Un disco, le cui luci e le ombre, ben espresse dallo scatto in cover art, ci invitano ad un ascolto che risulterà coerente con la filosofia musicale a tratti performante e di certo consapevole delle sue tonalità. L’opera, introdotta da una sognante citazione di Goethe, propone quattordici canzoni. Troppe. Infatti proprio l’eccessiva lunghezza di questo formulario di estetica stagionale causa una perdita di verve e di interesse proprio sul lungo tragitto, arrivando a diluire le buone intuizioni contenute nell’arte dell’autore, bravo a volere un booklet graficamente interessante nella sua espressione estetica.
La soffusa voce dell’autore introduce il suo primo racconto intimista ( Tormenta estiva) tra freddo arrangiamento e gli scricchiolii (pochi) del songwriting ( L’ultimo sole). Il basso diluito ci porta immediatamente in un rock folk dalle sporche corde del Sognare la serenità, elemento d’anticipo sulla recitante ed onirica Perdersi tra gli sguardi. Se poi interessanti episodi come Presi! e la piacevolezza pop di L’aspetto dimostrano che questo debutto sia quantomeno da ascoltare, il valore massimale si raggiunge con l’eterea La natura immortale del genere umano e con il vestito funk di Contro l’ordine, dimostrazioni esplicite che la bellezza narrativa della gazziana Nuovi sitemi stellari non appare un caso.

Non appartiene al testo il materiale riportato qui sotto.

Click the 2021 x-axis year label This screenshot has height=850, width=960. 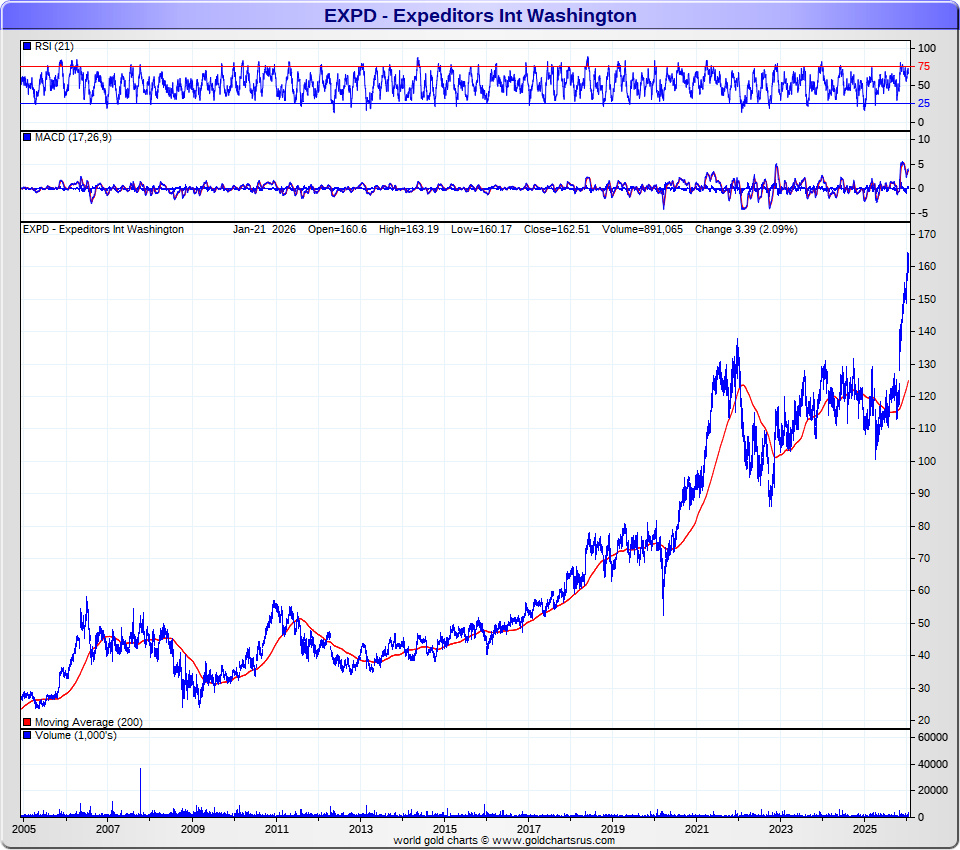coord(697,829)
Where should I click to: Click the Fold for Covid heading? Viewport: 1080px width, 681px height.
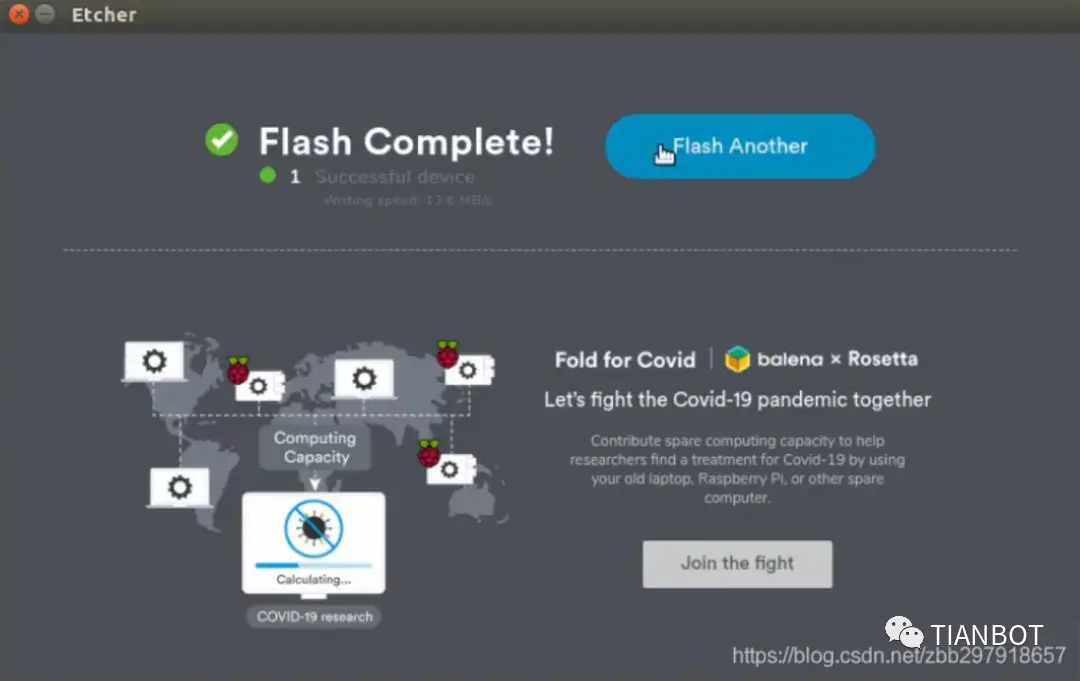pyautogui.click(x=625, y=359)
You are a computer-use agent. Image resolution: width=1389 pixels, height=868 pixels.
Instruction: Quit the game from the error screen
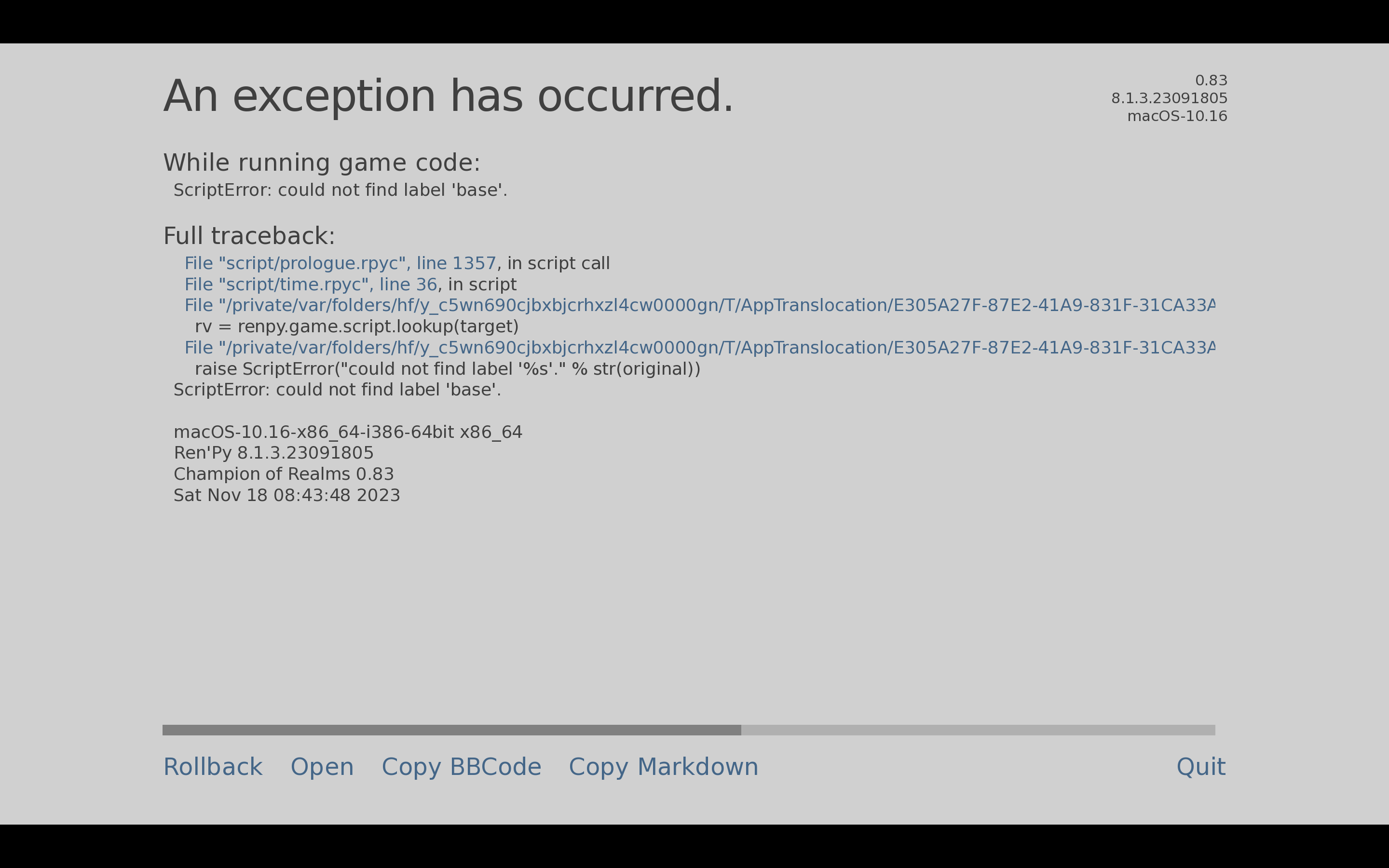point(1201,767)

Un disco che promette buoni spunti futuri, peraltro già percepibili nelle piegature sonore che l’autore racconta nel suo voler essere wave pop. Un insieme di sviluppi espressivi mescolati a poesia post moderna e visioni immediate, atte a trascinare un implicito amore per il mondo barocco dei Bluevertigo, tra nereggiante electro pop e nuove onde musicali. Un disco dunque percepibile come sottile e a tratti coraggiosamente presuntuoso.